While conspiracy requires proof of commission, establishing chain of command responsibility requires only proof of deliberate omission, i.e a conscious failure to act in accordance with the law. It was used in 1946 after the Second World War, to indict General Yamashita, who was the Japanese governor of the Philippines, because his soldiers committed innumerable atrocities against civilians and prisoners of war.
The concept was refined to avoid misuse two years later in a celebrated American case labelled the High Command Case, where the US Supreme court decided that for a commander to be held criminally liable for the actions of his subordinates “there must be a personal dereliction” which “can only occur where the act is directly traceable to him or where his failure to properly supervise his subordinates constitutes criminal negligence on his part based upon a wanton, immoral disregard of the action of his subordinates amounting to acquiescence.”
There is a tonne of evidence that the Vishwa Hindu Parishad intended to use the unfortunate Godhra train burning incident in which 59 Hindus perished to launch a pogrom of Muslims the next day, but the entire case of criminal conspiracy against Modi and his principal lieutenants rested upon the remark Modi was alleged to have made in his late night meeting with police chiefs on February 27, 2002, advising them not to prevent the inevitable Hindu backlash that would occur the next day. Whatever one may choose to believe about the motives of the participants in the meeting, legally this case became untenable when all the participants in it claimed that the principal whistle blowers, Sanjiv Bhat, R.B Sreekumar and Haren Pandya had not been present at the meeting.
So when the SIT exonerated chief minister Modi for lack of prosecutable evidence, Zakia Jafri would have been on much stronger ground if she had launched a fresh case against the Gujarat government based upon a precise enunciation of the chain of command responsibility doctrine.
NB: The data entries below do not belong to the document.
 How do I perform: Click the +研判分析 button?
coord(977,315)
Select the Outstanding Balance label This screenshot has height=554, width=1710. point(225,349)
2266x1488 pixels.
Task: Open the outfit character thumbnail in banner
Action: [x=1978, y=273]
To prove this, all she would have needed to show was that, knowing full well the backlash that was bound to follow after the VHP had taken over the bodies of the deceased, and consciously allowing it to do so, the government had done nothing to prevent it.
Such a case would have been difficult to disprove because in 2010, Citizens for Justice and Peace – the organisation founded by Teesta Setalvad and her husband Javed Anand – had unearthed cell-phone records which showed that “Ahmedabad police commissioner P.C. Pande had spoken to joint commissioner of police M.K. Tandon six times during the period when the latter was present at Gulberg Society and the mob was growing restive. Though Tandon was accompanied by “striking force” equipped to disperse a riotous mob, he left Gulberg Society without taking any corrective action and his departure led to the massacre …”.
That opportunity has been missed and will return only when Modi and the BJP are no longer in power.